## [Exercise details]
Return the lines of the records below verbatim, from the line containing "Task: Click the テスト実行 label text" through the end of the records, both ends included. Leave the pictures out of your answer.

··· Supplied records

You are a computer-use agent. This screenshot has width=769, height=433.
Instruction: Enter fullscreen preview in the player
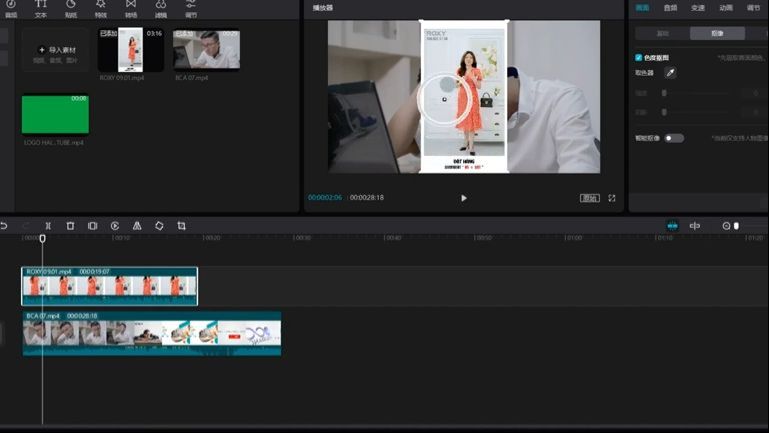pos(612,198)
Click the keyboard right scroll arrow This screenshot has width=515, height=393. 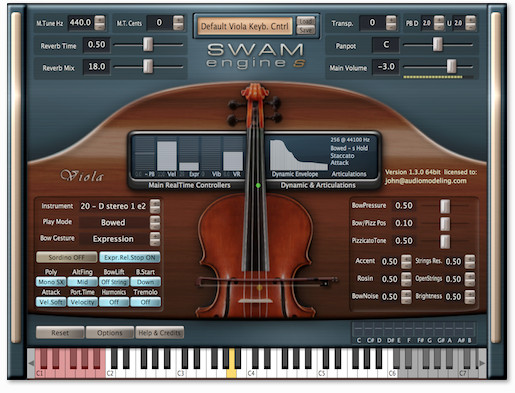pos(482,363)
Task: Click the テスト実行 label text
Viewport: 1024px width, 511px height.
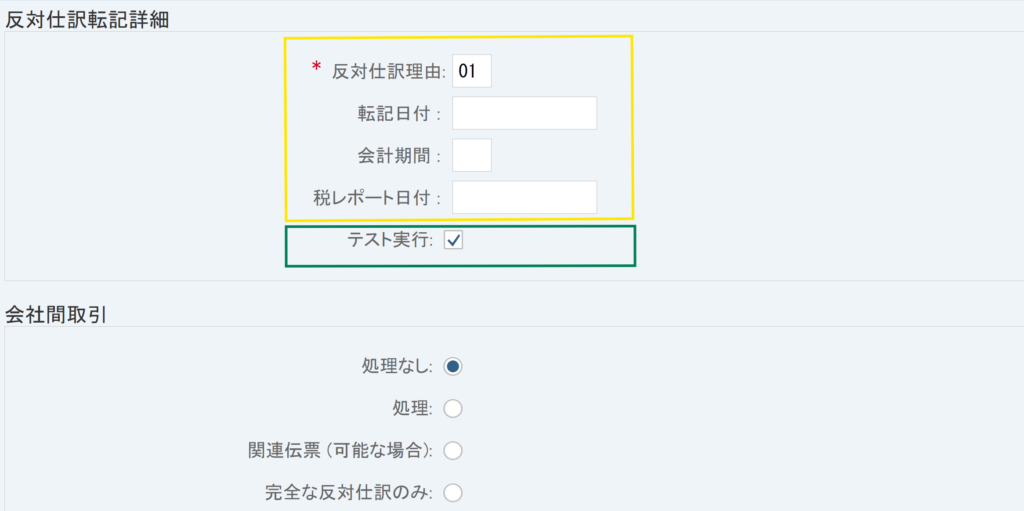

······

## [Written response]
Task: Click the テスト実行 label text
Viewport: 1024px width, 511px height.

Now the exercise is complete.